MANILA, Philippines — Two Quezon City regional trial courts  have issued the Department of Transportation (DOTr) and its concessionaire, SMC Mass Rail Transit 7 Inc. (SMRT7), writs of possession to allow them to formally begin construction work for the MRT 7 depot in Quezon City.

Apart from the issuance of the writs, the department said it has formally begun construction in the 20-hectare depot site along Quirino Highway in Barangay Lagro on Tuesday.

According to documents provided to the Inquirer, the site was previously owned by real estate developer Century Communities Corp., which offered to sell the property at P394 million based on the appraised value of P3,600 per square meter.

The writs of possession, issued by Branch 92 and 98 in Nov. 22 and 25, respectively, stemmed from the expropriation cases filed by the department and SMRT7 via the Office of the Solicitor General.

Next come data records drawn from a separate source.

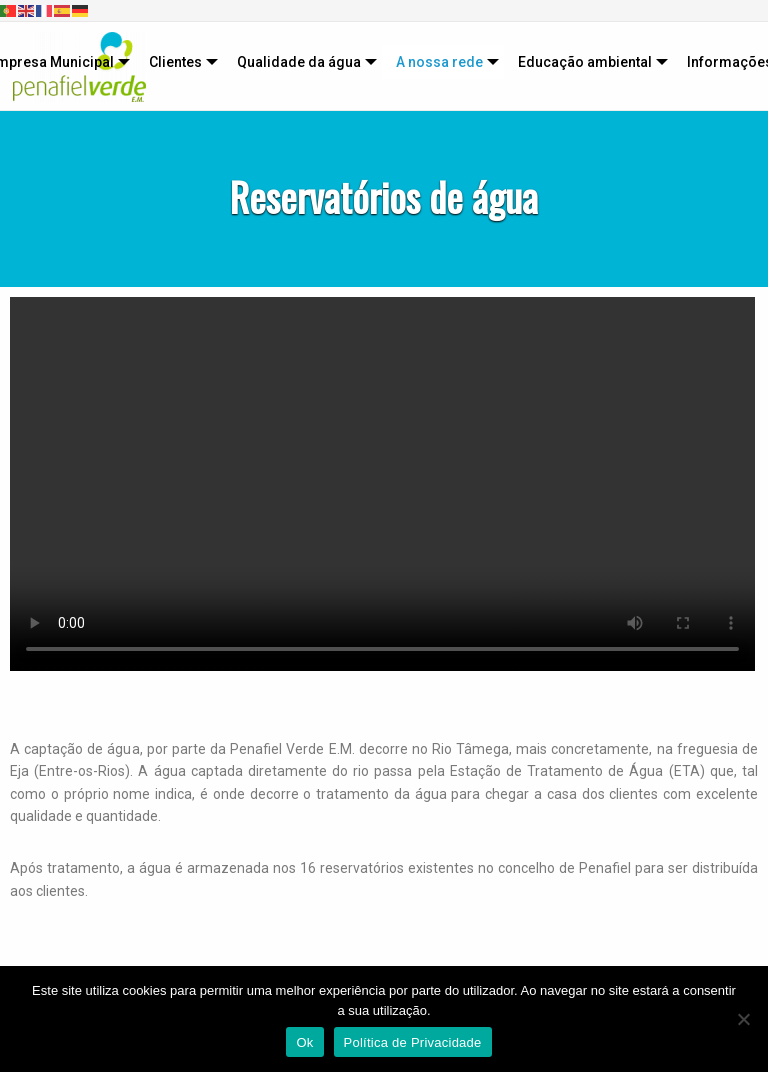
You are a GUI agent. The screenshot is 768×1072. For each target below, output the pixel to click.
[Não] (743, 1019)
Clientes (175, 62)
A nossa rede (439, 62)
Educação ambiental (585, 62)
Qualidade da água (299, 62)
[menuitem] (179, 62)
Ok (304, 1042)
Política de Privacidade (413, 1042)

A writ of possession is a writ of execution commanding the court sheriff to enter the land and hand over its possession to the party—in this case, the government—entitled under the judgment.

The court rulings also end the DOTr’s two-year struggle to acquire a depot site for the much-delayed MRT 7, which would connect Bulacan to Quezon City in under 34 minutes.

The department and SMRT7 earlier attempted to secure a 33-ha lot in San Jose del Monte for the depot, but failed after a Malolos court effectively raised the zonal valuation there by nearly 900 percent.

In a statement, Transportation Secretary Arthur Tugade said construction work for the much-delayed depot “signifies much more than a dot in the timeline of the project… It shows us that when the judiciary works hand in hand with the executive department, we are able to pick up speed in delivering infrastructure development.”

The 23-km MRT 7 railway is currently 49 percent complete and is scheduled to begin partial operations in 2021. Once operational, it is expected to ferry between 300,000 to 850,000 passengers per day.